__EXCERPTED DATA__:
·····
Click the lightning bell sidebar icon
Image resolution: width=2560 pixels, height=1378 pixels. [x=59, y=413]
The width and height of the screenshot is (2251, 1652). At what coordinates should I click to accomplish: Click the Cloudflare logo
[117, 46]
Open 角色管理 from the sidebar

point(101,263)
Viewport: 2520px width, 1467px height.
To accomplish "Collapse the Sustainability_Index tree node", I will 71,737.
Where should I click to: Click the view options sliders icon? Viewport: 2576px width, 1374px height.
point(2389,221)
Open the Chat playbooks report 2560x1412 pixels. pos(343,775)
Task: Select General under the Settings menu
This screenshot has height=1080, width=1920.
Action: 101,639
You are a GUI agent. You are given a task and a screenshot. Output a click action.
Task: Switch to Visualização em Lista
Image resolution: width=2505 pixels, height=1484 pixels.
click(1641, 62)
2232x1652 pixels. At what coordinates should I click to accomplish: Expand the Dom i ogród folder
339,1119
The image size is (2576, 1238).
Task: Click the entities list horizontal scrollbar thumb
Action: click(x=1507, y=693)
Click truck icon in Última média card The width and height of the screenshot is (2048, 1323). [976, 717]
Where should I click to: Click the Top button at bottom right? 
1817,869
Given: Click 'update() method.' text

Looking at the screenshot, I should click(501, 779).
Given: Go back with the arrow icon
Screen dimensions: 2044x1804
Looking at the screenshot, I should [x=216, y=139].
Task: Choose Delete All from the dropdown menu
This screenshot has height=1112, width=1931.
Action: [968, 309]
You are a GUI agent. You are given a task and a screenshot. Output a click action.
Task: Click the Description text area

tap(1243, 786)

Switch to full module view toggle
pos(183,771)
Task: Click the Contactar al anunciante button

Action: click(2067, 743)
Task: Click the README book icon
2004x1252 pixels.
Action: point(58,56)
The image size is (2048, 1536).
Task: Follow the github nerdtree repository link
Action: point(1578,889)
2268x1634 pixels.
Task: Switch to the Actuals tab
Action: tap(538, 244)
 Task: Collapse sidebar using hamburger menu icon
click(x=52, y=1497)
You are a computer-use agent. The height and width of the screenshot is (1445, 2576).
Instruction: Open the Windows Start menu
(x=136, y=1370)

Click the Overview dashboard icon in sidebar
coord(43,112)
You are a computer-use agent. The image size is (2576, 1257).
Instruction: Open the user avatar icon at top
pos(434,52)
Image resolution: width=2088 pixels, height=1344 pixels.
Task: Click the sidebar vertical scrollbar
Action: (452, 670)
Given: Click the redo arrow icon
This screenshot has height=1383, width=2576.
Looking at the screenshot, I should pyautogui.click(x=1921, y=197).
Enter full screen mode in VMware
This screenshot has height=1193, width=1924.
·····
__DESCRIPTION OF THE TASK__:
Each record above should be repeated exactly as it appears.

__TASK OUTPUT__:
Click the lightning bell sidebar icon
Image resolution: width=2560 pixels, height=1378 pixels. [x=59, y=413]
The width and height of the screenshot is (2251, 1652). At what coordinates should I click to accomplish: Click the Cloudflare logo
[117, 46]
Open 角色管理 from the sidebar

point(101,263)
Viewport: 2520px width, 1467px height.
To accomplish "Collapse the Sustainability_Index tree node", I will 71,737.
Where should I click to: Click the view options sliders icon? Viewport: 2576px width, 1374px height.
point(2389,221)
Open the Chat playbooks report 2560x1412 pixels. pos(343,775)
Task: Select General under the Settings menu
This screenshot has height=1080, width=1920.
Action: 101,639
You are a GUI agent. You are given a task and a screenshot. Output a click action.
Task: Switch to Visualização em Lista
Image resolution: width=2505 pixels, height=1484 pixels.
click(1641, 62)
2232x1652 pixels. At what coordinates should I click to accomplish: Expand the Dom i ogród folder
339,1119
The image size is (2576, 1238).
Task: Click the entities list horizontal scrollbar thumb
Action: click(x=1507, y=693)
Click truck icon in Última média card The width and height of the screenshot is (2048, 1323). [976, 717]
Where should I click to: Click the Top button at bottom right? 
1817,869
Given: Click 'update() method.' text

Looking at the screenshot, I should click(501, 779).
Given: Go back with the arrow icon
Screen dimensions: 2044x1804
Looking at the screenshot, I should [x=216, y=139].
Task: Choose Delete All from the dropdown menu
This screenshot has height=1112, width=1931.
Action: [968, 309]
You are a GUI agent. You are given a task and a screenshot. Output a click action.
Task: Click the Description text area

tap(1243, 786)

Switch to full module view toggle
pos(183,771)
Task: Click the Contactar al anunciante button

Action: click(2067, 743)
Task: Click the README book icon
2004x1252 pixels.
Action: point(58,56)
The image size is (2048, 1536).
Task: Follow the github nerdtree repository link
Action: point(1578,889)
2268x1634 pixels.
Task: Switch to the Actuals tab
Action: tap(538, 244)
 Task: Collapse sidebar using hamburger menu icon
click(x=52, y=1497)
You are a computer-use agent. The height and width of the screenshot is (1445, 2576).
Instruction: Open the Windows Start menu
(x=136, y=1370)

Click the Overview dashboard icon in sidebar
coord(43,112)
You are a computer-use agent. The image size is (2576, 1257).
Instruction: Open the user avatar icon at top
pos(434,52)
Image resolution: width=2088 pixels, height=1344 pixels.
Task: Click the sidebar vertical scrollbar
Action: (452, 670)
Given: Click the redo arrow icon
This screenshot has height=1383, width=2576.
Looking at the screenshot, I should pyautogui.click(x=1921, y=197).
Enter full screen mode in VMware
This screenshot has height=1193, width=1924.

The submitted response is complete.